Human Auditory and Adjacent Nonauditory Cerebral Cortices Are Hypermetabolic in Tinnitus as Measured by Functional Near-Infrared Spectroscopy (fNIRS)

1Department of Otolaryngology/Head and Neck Surgery, Kresge Hearing Research Institute, The University of Michigan, 1100 W Medical Center Drive, Ann Arbor, MI 48109, USA
2Center for Human Growth and Development, The University of Michigan, 1100 W Medical Center Drive, Ann Arbor, MI 48109, USA

Received 13 September 2015; Revised 26 January 2016; Accepted 7 February 2016

Academic Editor: Lin Xu

Copyright © 2016 Mohamad Issa et al. This is an open access article distributed under the Creative Commons Attribution License, which permits unrestricted use, distribution, and reproduction in any medium, provided the original work is properly cited.

Abstract

Tinnitus is the phantom perception of sound in the absence of an acoustic stimulus.
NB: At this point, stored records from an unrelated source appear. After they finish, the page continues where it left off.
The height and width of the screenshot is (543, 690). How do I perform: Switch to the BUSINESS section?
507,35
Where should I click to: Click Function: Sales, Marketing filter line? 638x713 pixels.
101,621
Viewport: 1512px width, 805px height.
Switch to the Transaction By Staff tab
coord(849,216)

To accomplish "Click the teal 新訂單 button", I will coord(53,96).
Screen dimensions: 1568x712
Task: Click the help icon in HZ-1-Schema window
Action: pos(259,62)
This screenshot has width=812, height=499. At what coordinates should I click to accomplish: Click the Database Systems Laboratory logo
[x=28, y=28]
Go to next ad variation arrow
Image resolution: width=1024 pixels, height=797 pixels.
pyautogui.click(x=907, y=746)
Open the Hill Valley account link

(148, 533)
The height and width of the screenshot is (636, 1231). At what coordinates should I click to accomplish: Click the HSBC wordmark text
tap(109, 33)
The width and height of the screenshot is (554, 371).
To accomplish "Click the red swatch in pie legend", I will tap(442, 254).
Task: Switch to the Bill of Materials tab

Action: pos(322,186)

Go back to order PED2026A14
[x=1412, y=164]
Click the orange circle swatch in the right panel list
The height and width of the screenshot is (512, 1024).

To date, the purported neural correlates of tinnitus from animal models have not been adequately characterized with translational technology in the human brain. The aim of the present study was to measure changes in oxy-hemoglobin concentration from regions of interest (ROI; auditory cortex) and non-ROI (adjacent nonauditory cortices) during auditory stimulation and silence in participants with subjective tinnitus appreciated equally in both ears and in nontinnitus controls using functional near-infrared spectroscopy (fNIRS). Control and tinnitus participants with normal/near-normal hearing were tested during a passive auditory task. Hemodynamic activity was monitored over ROI and non-ROI under episodic periods of auditory stimulation with 750 or 8000 Hz tones, broadband noise, and silence. During periods of silence, tinnitus participants maintained increased hemodynamic responses in ROI, while a significant deactivation was seen in controls. Interestingly, non-ROI activity was also increased in the tinnitus group as compared to controls during silence. The present results demonstrate that both auditory and select nonauditory cortices have elevated hemodynamic activity in participants with tinnitus in the absence of an external auditory stimulus, a finding that may reflect basic science neural correlates of tinnitus that ultimately contribute to phantom sound perception.